[Date Prev][Date Next][Thread Prev][Thread Next][Date Index][Thread Index]
Re: [PATCH v2] Add io space MMAP for memory mapping devices and files
|
From: |
Jose E. Marchesi |
|
Subject: |
Re: [PATCH v2] Add io space MMAP for memory mapping devices and files |
|
Date: |
Mon, 08 Jan 2024 19:55:52 +0100 |
|
User-agent: |
Gnus/5.13 (Gnus v5.13) |
> Hi Jose,
>
> "Jose E. Marchesi" <jemarch@gnu.org> schrieb am Mo, 08. Jan 18:06:
>>
>> > Hi Jose,
>> >
>> > "Jose E. Marchesi" <jemarch@gnu.org> schrieb am Mo, 08. Jan 15:08:
>> >>
>> >> > Hi Jose,
>> >> >
>> >> > "Jose E. Marchesi" <jemarch@gnu.org> schrieb am Mo, 08. Jan 00:03:
>> >> >>
>> >> >> > Hi again,
>> >> >> >
>> >> >> > Andreas Klinger <ak@it-klinger.de> schrieb am Sa, 06. Jan 20:42:
>> >> >> >> Hi Jose,
>> >> >> >>
>> >> >> >> "Jose E. Marchesi" <jemarch@gnu.org> schrieb am Sa, 06. Jan 20:14:
>> >> >> >> > > I think that the approach of patch v2 could be optimized by a
>> >> >> >> > > .set alignment
>> >> >> >> > > variable for those guys who are aware of such hardware
>> >> >> >> > > constraints on their
>> >> >> >> > > architecture and want to optimize this. But I would set the
>> >> >> >> > > default to a value
>> >> >> >> > > which works for all, which is the size of the address bus.
>> >> >> >> >
>> >> >> >> > I think it is perfectly ok to have IOD specific configuration
>> >> >> >> > parameters, sure.
>> >> >> >> >
>> >> >> >> > Let's make it a Poke variable that the user can customize, plus a
>> >> >> >> > setting in the registry so the .set dot-command works on it. I
>> >> >> >> > suppose
>> >> >> >> > it shall have the name mmap in it, like pk_mmap_alignment. WDYT?
>> >> >> >>
>> >> >> >> great. It makes sense to name it mmap as it only applies to mmap io
>> >> >> >> spaces.
>> >> >> > [...]
>> >> >> >
>> >> >> > After thinking about the problem again I came to a different
>> >> >> > solution which is
>> >> >> > much simpler, doesn't need an additional .set variable and avoids
>> >> >> > the signal
>> >> >> > handler as well as it is copying with the address bus size if
>> >> >> > possible, thus
>> >> >> > avoiding performance bottlenecks. The read function is as follows:
>> >> >> >
>> >> >> > static int
>> >> >> > ios_dev_mmap_pread (void *iod, void *buf, size_t count, ios_dev_off
>> >> >> > offset)
>> >> >> > {
>> >> >> > struct ios_dev_mmap *dev_map = iod;
>> >> >> > int align = sizeof(void*);
>> >> >> > char *m = buf;
>> >> >> >
>> >> >> > if (offset > dev_map->size || count > dev_map->size - offset)

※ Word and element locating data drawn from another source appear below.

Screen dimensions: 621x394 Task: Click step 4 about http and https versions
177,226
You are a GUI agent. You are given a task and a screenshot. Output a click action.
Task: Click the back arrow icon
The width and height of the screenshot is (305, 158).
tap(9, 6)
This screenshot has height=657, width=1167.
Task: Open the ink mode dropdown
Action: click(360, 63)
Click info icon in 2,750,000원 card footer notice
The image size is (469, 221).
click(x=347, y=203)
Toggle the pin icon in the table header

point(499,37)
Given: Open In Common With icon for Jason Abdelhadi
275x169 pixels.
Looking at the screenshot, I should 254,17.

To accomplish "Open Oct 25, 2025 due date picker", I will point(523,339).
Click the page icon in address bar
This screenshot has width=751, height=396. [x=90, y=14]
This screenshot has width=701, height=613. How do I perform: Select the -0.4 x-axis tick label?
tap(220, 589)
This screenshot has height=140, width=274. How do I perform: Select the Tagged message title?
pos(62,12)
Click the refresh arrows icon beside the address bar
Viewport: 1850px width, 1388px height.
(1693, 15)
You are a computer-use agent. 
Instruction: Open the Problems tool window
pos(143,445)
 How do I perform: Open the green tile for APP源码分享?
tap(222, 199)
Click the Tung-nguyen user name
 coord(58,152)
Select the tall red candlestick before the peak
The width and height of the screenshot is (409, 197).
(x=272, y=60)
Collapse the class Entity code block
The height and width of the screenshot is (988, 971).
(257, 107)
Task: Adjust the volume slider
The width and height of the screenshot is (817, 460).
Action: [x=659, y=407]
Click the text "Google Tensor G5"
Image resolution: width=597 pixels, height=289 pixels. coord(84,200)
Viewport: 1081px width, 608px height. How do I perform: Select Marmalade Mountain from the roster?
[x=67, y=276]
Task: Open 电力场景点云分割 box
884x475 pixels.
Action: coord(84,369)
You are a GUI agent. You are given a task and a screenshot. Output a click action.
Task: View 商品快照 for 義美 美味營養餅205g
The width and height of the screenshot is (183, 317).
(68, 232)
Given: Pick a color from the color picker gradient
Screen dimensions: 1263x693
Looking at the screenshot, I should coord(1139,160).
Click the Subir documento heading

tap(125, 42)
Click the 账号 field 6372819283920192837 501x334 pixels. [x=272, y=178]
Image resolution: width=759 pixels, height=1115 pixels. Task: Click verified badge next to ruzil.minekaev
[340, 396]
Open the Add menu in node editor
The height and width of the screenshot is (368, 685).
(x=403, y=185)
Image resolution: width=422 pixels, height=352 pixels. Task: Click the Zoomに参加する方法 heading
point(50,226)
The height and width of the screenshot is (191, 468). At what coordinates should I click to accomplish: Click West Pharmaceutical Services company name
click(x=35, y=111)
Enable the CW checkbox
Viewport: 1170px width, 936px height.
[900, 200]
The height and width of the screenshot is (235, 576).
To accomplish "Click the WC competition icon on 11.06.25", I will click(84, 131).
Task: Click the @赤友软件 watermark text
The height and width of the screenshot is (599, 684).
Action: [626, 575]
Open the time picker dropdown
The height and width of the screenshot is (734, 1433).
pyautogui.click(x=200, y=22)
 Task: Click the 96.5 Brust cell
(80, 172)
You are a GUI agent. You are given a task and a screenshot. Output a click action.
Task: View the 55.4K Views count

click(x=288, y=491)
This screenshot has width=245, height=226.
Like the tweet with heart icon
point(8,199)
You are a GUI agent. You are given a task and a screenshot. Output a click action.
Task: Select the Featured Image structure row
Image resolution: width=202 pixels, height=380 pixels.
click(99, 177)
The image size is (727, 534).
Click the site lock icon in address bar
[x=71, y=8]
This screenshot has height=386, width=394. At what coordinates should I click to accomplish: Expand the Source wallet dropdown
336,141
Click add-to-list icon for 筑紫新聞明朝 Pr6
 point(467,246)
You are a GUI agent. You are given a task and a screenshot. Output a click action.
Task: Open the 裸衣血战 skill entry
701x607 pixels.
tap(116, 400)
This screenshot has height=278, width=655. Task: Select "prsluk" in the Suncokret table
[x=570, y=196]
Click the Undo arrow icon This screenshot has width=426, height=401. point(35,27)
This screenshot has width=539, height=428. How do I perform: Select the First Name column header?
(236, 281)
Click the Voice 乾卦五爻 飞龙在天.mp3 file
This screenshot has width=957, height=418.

>> >> >> > return IOD_EOF;
>> >> >> >
>> >> >> > /* copy unaligned bytes */
>> >> >> > while (count && offset % align)
>> >> >> > {
>> >> >> > memcpy (m, dev_map->addr + offset, 1);
>> >> >> > count--;
>> >> >> > offset++;
>> >> >> > m++;
>> >> >> > }
>> >> >> >
>> >> >> > /* copy with the address bus size */
>> >> >> > while (count >= align)
>> >> >> > {
>> >> >> > memcpy (m, dev_map->addr + offset, align);
>> >> >>
>> >> >> This is still copying a byte at a time, isn't it?
>> >> >
>> >> > There is no general answer to this question. It depends on what the C
>> >> > library
>> >> > and the compiler are making out of it. Thus it's also dependent on the
>> >> > architecture and the value of align.
>> >>
>> >> Actually, memcpy is guaranteed to work regardless of any alignment
>> >> requirement restrictions imposed by the architecture targetted by the
>> >> compiler, so the general answer is that you can always assume that
>> >> memcpy is equivalent to copying bytes by bytes.
>> >>
>> >> The compiler will only optimize a memcpy (foo, bar, 8) into a long word
>> >> move if it knows that foo and bar are properly aligned according to the
>> >> rules of the target.
>> >
>> > You're right.
>> >
>> > But I'm still wondering why I get the SIGBUS (on zynqmp) when doing a
>> > memcpy of
>> > 2 bytes from an odd address which is mmaped, like:
>> >
>> > memcpy(some-variable, odd-address, 2);
>>
>> I have no idea. I guess that's up to the driver providing the mmapped
>> contents? Is the driver documenting the rules on how to access the
>> contents?
>
> I wrote the driver and I'm doing a usual memory mapping.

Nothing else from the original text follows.